> _What is being asked_:
Word for word, quote the lines from the one containing "Screen dimensions: 647x424" to the end of the entries below, including both. Leave pictures out.

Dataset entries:
=-=-=
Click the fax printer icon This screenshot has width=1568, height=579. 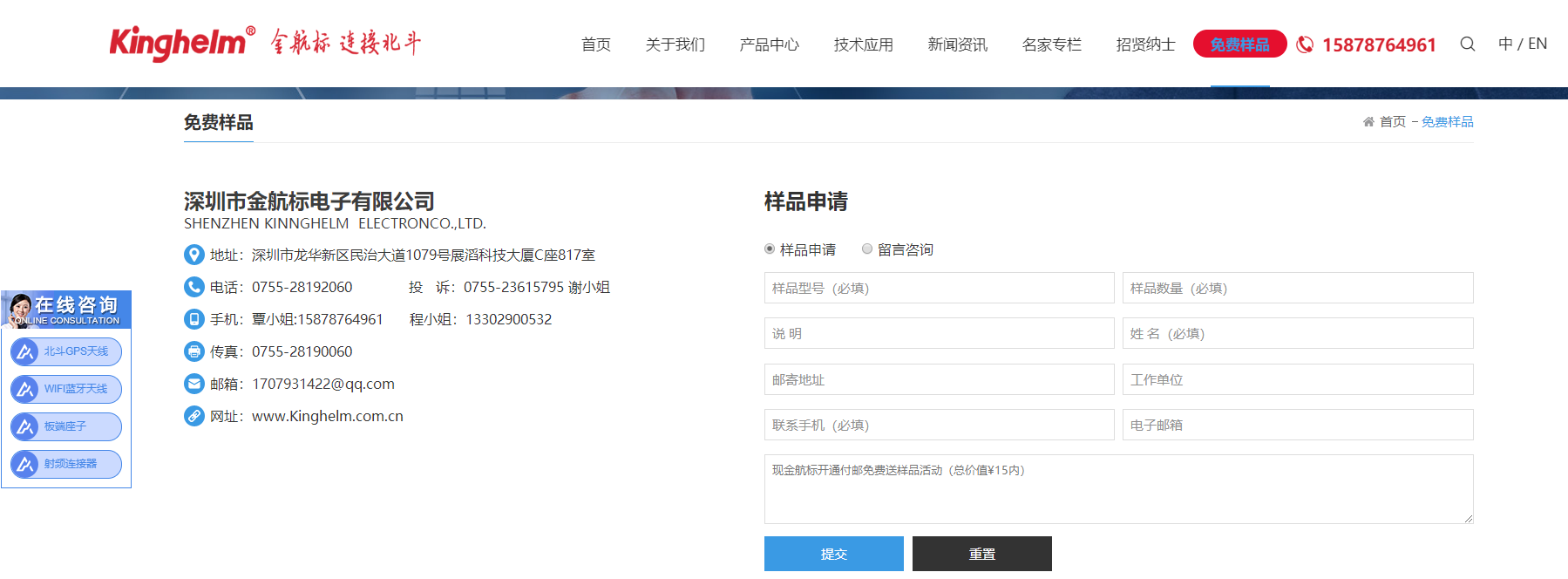pyautogui.click(x=193, y=351)
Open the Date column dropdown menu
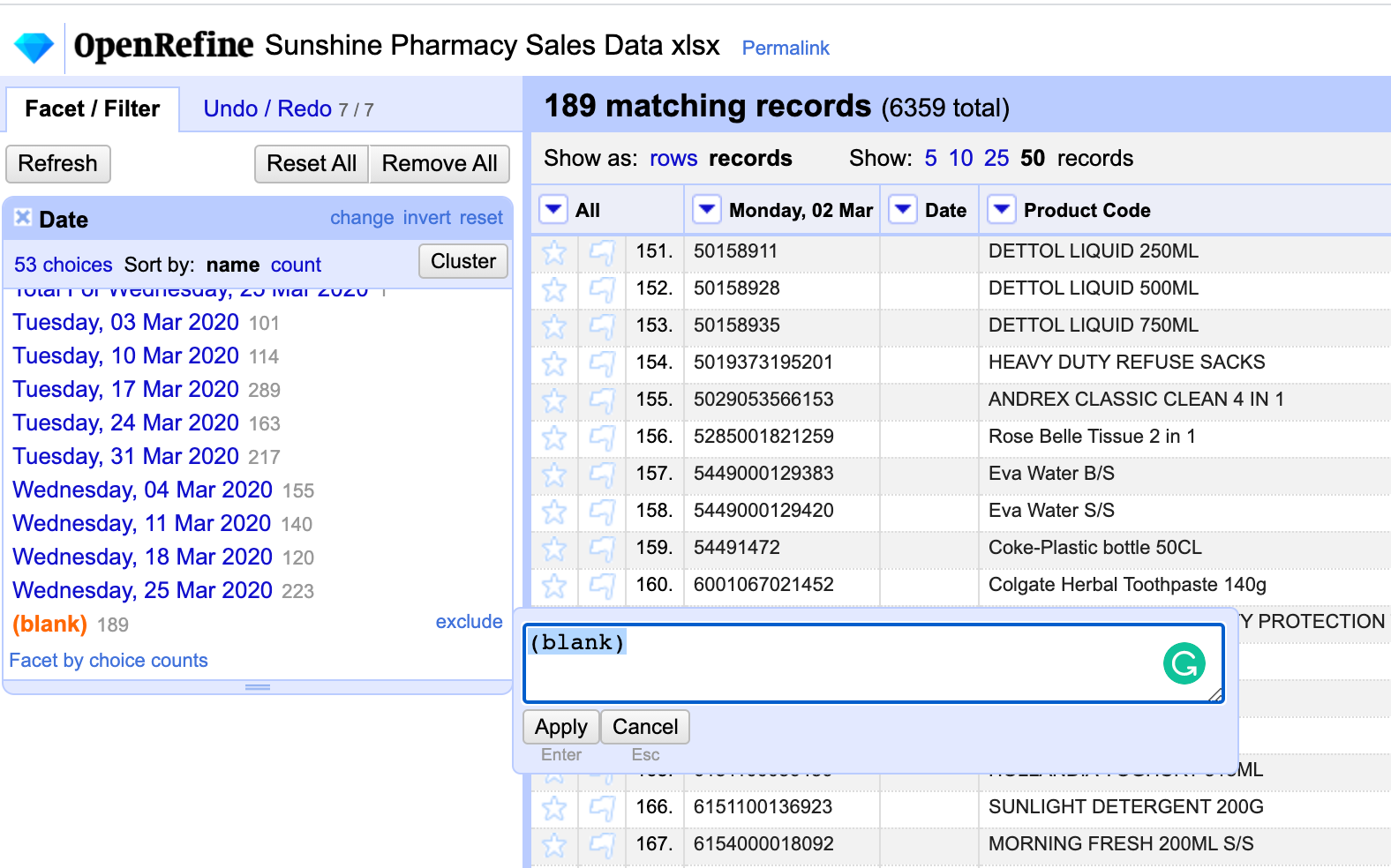 903,210
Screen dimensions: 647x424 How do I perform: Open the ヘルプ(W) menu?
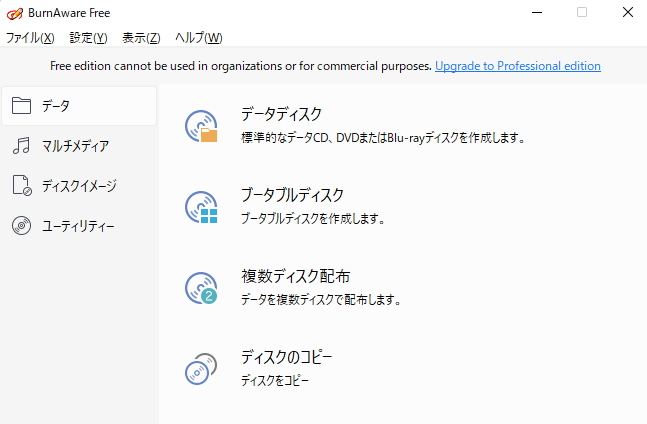click(x=198, y=38)
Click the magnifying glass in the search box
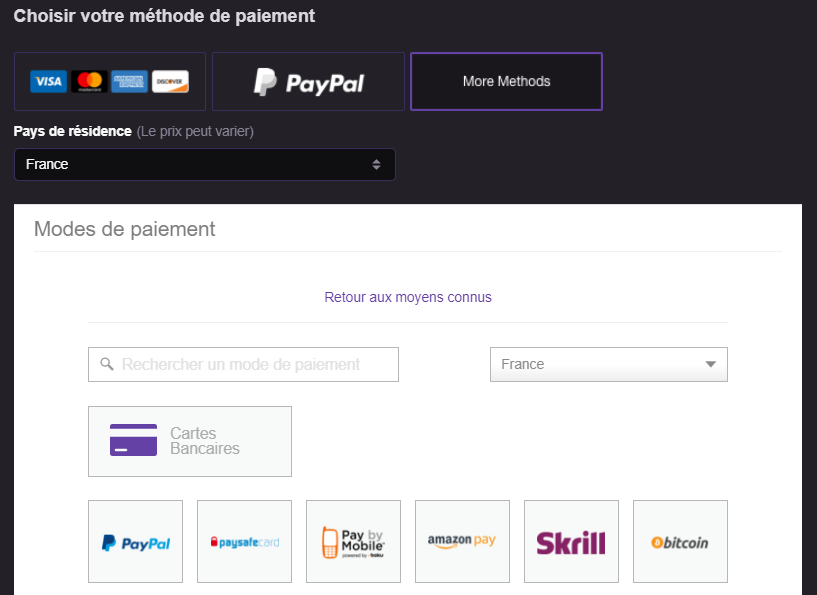 [x=107, y=364]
=-=-=
> _Answer to this exercise_:
Screen dimensions: 647x424 How do I perform: Open the ヘルプ(W) menu?
click(x=198, y=38)
Click the magnifying glass in the search box
 [x=107, y=364]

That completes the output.